**CONSIGNE A**
Résumez en deux phrases l'introduction de séance consacrée à Yves Citton, présentée ci-dessous.

**EXTRAIT DU TEXTE**
● ● ● ● ●
Atelier



Actualiser ou inactualiser? La méthode d'Yves Citton et l'histoire littéraire, par Arnaud Welfringer.

Séminaire "Anachronies - textes anciens et théories modernes" (2011-2012).
Introduction à la sixième séance (9 mars 2012): Actualiser?




Actualiser ou inactualiser?
La méthode d'Yves Citton et l'histoire littéraire

Nous avons la joie de recevoir aujourd'hui Yves Citton, professeur de littérature à l'Université Stendhal de Grenoble, et auteur d'une petite dizaine d'ouvrages qui portent principalement sur la littérature du XVIIIe siècle – si l'on peut ainsi s'exprimer au sujet d'un théoricien de la lecture «actualisante» des textes du passé.

À ce titre, la présence d'Yves Citton dans ce séminaire mérite à peine d'être justifiée. Lorsque nous avons réfléchi l'an passé aux différentes séances que nous comptions organiser autour de la question de l'usage de «théories modernes» au sujet de «textes anciens» et du problème de l'anachronie, il nous a semblé immédiatement évident de consacrer une après-midi à la question de «l'actualisation» telle qu'Yves Citton l'a pratiquée dans plusieurs ouvrages sans encore la nommer, et qu'il a définie dans un ouvrage important publié en 2007 aux Éditions Amsterdam: Lire, interpréter, actualiser. Pourquoi les études littéraires?

Ouvrage important, d'abord parce qu'il a contribué à fonder un nouveau sous-genre théorique: l'essai de théorie littéraire par gros temps, et plus précisément le plaidoyer pour les études littéraires par temps de LRU – ou de ses divers équivalents en Europe et aux États-Unis. Le propos affiché d'Yves Citton consistait en effet à délivrer «58 réponses à Nicolas Sarkozy», comme il était écrit sur le bandeau – rouge – de l'ouvrage, 58 réponses, plus précisément, aux déclarations de campagne du candidat en 2007 au sujet de la Princesse de Clèves, de la guichetière et de l'utilité et du financement public des études de «littérature ancienne». Nous avons pu apprendre par la suite que ces déclarations n'étaient pas de vaines promesses de campagne ni de simples «petites phrases», comme disent les journalistes, et qu'Yves Citton avait eu raison de les prendre au sérieux d'aussi bonne heure.
● ● ● ● ●
**DONNÉES PRÉSENTÉES**
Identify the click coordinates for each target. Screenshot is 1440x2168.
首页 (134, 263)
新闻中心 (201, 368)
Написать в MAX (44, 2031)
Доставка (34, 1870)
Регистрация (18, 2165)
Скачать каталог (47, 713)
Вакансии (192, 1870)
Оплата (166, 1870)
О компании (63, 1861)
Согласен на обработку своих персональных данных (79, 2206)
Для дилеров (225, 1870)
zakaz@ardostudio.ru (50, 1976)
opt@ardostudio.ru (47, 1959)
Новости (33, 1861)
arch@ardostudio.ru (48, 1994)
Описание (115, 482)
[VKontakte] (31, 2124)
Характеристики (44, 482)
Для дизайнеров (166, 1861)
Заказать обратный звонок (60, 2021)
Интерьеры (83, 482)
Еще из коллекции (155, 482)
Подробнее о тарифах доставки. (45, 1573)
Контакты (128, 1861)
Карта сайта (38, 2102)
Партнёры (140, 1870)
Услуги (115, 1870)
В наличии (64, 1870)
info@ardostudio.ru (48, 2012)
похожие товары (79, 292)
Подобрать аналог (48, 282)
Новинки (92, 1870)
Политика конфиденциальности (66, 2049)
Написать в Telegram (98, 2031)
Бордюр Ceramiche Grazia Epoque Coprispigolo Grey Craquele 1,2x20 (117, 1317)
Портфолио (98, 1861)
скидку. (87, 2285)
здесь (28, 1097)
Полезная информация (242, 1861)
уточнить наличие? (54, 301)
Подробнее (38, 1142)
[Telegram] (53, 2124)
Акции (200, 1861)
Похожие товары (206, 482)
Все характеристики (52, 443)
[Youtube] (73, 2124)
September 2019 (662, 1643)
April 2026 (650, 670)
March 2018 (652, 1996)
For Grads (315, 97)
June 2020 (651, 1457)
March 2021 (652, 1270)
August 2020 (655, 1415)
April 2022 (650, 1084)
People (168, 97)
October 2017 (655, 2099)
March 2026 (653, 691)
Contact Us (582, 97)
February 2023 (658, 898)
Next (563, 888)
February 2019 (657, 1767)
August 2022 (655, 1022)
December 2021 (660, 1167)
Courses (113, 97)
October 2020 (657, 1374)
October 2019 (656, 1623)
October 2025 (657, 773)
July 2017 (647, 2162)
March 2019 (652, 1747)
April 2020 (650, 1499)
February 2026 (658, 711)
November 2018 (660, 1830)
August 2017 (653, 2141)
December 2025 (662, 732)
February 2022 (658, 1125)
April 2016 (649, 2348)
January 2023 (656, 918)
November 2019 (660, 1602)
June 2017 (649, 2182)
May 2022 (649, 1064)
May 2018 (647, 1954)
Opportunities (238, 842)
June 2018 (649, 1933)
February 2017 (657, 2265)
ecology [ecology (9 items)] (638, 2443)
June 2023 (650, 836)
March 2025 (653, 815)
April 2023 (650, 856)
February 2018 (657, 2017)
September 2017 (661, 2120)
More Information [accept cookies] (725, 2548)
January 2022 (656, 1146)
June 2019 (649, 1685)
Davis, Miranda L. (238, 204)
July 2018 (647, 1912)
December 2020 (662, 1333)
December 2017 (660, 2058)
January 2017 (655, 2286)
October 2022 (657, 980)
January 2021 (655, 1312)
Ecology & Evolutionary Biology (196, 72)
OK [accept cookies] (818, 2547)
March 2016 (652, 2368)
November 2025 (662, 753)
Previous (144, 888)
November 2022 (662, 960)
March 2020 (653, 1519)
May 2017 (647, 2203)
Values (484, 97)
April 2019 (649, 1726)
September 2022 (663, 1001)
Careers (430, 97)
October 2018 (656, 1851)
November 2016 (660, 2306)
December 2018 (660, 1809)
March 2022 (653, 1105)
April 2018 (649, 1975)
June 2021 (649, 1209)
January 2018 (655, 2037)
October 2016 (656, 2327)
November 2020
● ● ● ● ●
**CONSIGNE B**
Reproduisez sans modification les entrées, depuis leur première ligne jusqu'à la ligne contenant « More Information [accept cookies] (725, 2548) », cette dernière incluse.

**CORRIGÉ A**
Le séminaire « Anachronies - textes anciens et théories modernes » reçoit Yves Citton, professeur de littérature à l'Université Stendhal de Grenoble et théoricien de la lecture « actualisante » des textes du passé, auquel une séance est consacrée parce qu'il a défini l'actualisation dans Lire, interpréter, actualiser. Pourquoi les études littéraires?, paru en 2007. Cet ouvrage, annoncé comme « 58 réponses à Nicolas Sarkozy », répondait aux déclarations de campagne du candidat sur la Princesse de Clèves et sur le financement public des études de « littérature ancienne », déclarations qu'Yves Citton avait eu raison de prendre au sérieux.

**CORRIGÉ B**
Identify the click coordinates for each target. Screenshot is 1440x2168.
首页 (134, 263)
新闻中心 (201, 368)
Написать в MAX (44, 2031)
Доставка (34, 1870)
Регистрация (18, 2165)
Скачать каталог (47, 713)
Вакансии (192, 1870)
Оплата (166, 1870)
О компании (63, 1861)
Согласен на обработку своих персональных данных (79, 2206)
Для дилеров (225, 1870)
zakaz@ardostudio.ru (50, 1976)
opt@ardostudio.ru (47, 1959)
Новости (33, 1861)
arch@ardostudio.ru (48, 1994)
Описание (115, 482)
[VKontakte] (31, 2124)
Характеристики (44, 482)
Для дизайнеров (166, 1861)
Заказать обратный звонок (60, 2021)
Интерьеры (83, 482)
Еще из коллекции (155, 482)
Подробнее о тарифах доставки. (45, 1573)
Контакты (128, 1861)
Карта сайта (38, 2102)
Партнёры (140, 1870)
Услуги (115, 1870)
В наличии (64, 1870)
info@ardostudio.ru (48, 2012)
похожие товары (79, 292)
Подобрать аналог (48, 282)
Новинки (92, 1870)
Политика конфиденциальности (66, 2049)
Написать в Telegram (98, 2031)
Бордюр Ceramiche Grazia Epoque Coprispigolo Grey Craquele 1,2x20 (117, 1317)
Портфолио (98, 1861)
скидку. (87, 2285)
здесь (28, 1097)
Полезная информация (242, 1861)
уточнить наличие? (54, 301)
Подробнее (38, 1142)
[Telegram] (53, 2124)
Акции (200, 1861)
Похожие товары (206, 482)
Все характеристики (52, 443)
[Youtube] (73, 2124)
September 2019 (662, 1643)
April 2026 (650, 670)
March 2018 (652, 1996)
For Grads (315, 97)
June 2020 (651, 1457)
March 2021 (652, 1270)
August 2020 (655, 1415)
April 2022 (650, 1084)
People (168, 97)
October 2017 (655, 2099)
March 2026 (653, 691)
Contact Us (582, 97)
February 2023 (658, 898)
Next (563, 888)
February 2019 (657, 1767)
August 2022 (655, 1022)
December 2021 (660, 1167)
Courses (113, 97)
October 2020 (657, 1374)
October 2019 (656, 1623)
October 2025 (657, 773)
July 2017 (647, 2162)
March 2019 (652, 1747)
April 2020 (650, 1499)
February 2026 (658, 711)
November 2018 (660, 1830)
August 2017 (653, 2141)
December 2025 (662, 732)
February 2022 (658, 1125)
April 2016 (649, 2348)
January 2023 (656, 918)
November 2019 (660, 1602)
June 2017 (649, 2182)
May 2022 (649, 1064)
May 2018 (647, 1954)
Opportunities (238, 842)
June 2018 (649, 1933)
February 2017 (657, 2265)
ecology [ecology (9 items)] (638, 2443)
June 2023 (650, 836)
March 2025 (653, 815)
April 2023 (650, 856)
February 2018 (657, 2017)
September 2017 (661, 2120)
More Information [accept cookies] (725, 2548)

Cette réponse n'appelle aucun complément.